Dataset records>
|---|
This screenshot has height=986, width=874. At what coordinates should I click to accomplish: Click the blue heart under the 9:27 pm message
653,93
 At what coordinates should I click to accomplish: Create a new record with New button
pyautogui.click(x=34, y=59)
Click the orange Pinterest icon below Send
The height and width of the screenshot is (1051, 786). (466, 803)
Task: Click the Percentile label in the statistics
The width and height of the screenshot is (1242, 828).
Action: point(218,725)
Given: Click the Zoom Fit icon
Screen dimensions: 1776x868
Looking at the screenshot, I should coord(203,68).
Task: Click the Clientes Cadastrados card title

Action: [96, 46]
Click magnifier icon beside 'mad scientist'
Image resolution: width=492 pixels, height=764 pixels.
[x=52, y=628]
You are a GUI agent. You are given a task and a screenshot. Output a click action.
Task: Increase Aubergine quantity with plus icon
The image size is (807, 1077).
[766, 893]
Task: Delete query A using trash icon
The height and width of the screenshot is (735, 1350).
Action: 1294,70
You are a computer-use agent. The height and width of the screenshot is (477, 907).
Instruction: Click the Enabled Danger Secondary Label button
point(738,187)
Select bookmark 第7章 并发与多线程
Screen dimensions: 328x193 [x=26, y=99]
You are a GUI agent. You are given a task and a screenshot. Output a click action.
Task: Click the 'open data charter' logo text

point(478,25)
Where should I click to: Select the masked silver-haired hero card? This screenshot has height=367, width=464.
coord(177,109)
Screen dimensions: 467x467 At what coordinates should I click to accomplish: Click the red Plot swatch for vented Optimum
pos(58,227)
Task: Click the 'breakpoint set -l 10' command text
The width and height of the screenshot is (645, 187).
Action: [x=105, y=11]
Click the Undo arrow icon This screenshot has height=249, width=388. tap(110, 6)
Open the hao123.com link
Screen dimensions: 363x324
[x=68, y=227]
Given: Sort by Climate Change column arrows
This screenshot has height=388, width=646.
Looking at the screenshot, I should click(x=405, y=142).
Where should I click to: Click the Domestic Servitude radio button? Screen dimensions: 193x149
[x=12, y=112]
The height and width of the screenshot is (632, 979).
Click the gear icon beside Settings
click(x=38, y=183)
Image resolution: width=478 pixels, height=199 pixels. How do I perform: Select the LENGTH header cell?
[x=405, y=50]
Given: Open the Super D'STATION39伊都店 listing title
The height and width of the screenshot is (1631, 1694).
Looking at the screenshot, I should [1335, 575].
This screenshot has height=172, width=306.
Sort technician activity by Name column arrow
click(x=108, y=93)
|---|
Could you retype all of the material word for word?

Response for this exercise>
This screenshot has height=986, width=874. At what coordinates should I click to accomplish: Click the blue heart under the 9:27 pm message
653,93
 At what coordinates should I click to accomplish: Create a new record with New button
pyautogui.click(x=34, y=59)
Click the orange Pinterest icon below Send
The height and width of the screenshot is (1051, 786). (466, 803)
Task: Click the Percentile label in the statistics
The width and height of the screenshot is (1242, 828).
Action: point(218,725)
Given: Click the Zoom Fit icon
Screen dimensions: 1776x868
Looking at the screenshot, I should coord(203,68).
Task: Click the Clientes Cadastrados card title

Action: [96, 46]
Click magnifier icon beside 'mad scientist'
Image resolution: width=492 pixels, height=764 pixels.
[x=52, y=628]
You are a GUI agent. You are given a task and a screenshot. Output a click action.
Task: Increase Aubergine quantity with plus icon
The image size is (807, 1077).
[766, 893]
Task: Delete query A using trash icon
The height and width of the screenshot is (735, 1350).
Action: 1294,70
You are a computer-use agent. The height and width of the screenshot is (477, 907).
Instruction: Click the Enabled Danger Secondary Label button
point(738,187)
Select bookmark 第7章 并发与多线程
Screen dimensions: 328x193 [x=26, y=99]
You are a GUI agent. You are given a task and a screenshot. Output a click action.
Task: Click the 'open data charter' logo text

point(478,25)
Where should I click to: Select the masked silver-haired hero card? This screenshot has height=367, width=464.
coord(177,109)
Screen dimensions: 467x467 At what coordinates should I click to accomplish: Click the red Plot swatch for vented Optimum
pos(58,227)
Task: Click the 'breakpoint set -l 10' command text
The width and height of the screenshot is (645, 187).
Action: [x=105, y=11]
Click the Undo arrow icon This screenshot has height=249, width=388. tap(110, 6)
Open the hao123.com link
Screen dimensions: 363x324
[x=68, y=227]
Given: Sort by Climate Change column arrows
This screenshot has height=388, width=646.
Looking at the screenshot, I should click(x=405, y=142).
Where should I click to: Click the Domestic Servitude radio button? Screen dimensions: 193x149
[x=12, y=112]
The height and width of the screenshot is (632, 979).
Click the gear icon beside Settings
click(x=38, y=183)
Image resolution: width=478 pixels, height=199 pixels. How do I perform: Select the LENGTH header cell?
[x=405, y=50]
Given: Open the Super D'STATION39伊都店 listing title
The height and width of the screenshot is (1631, 1694).
Looking at the screenshot, I should [1335, 575].
This screenshot has height=172, width=306.
Sort technician activity by Name column arrow
click(x=108, y=93)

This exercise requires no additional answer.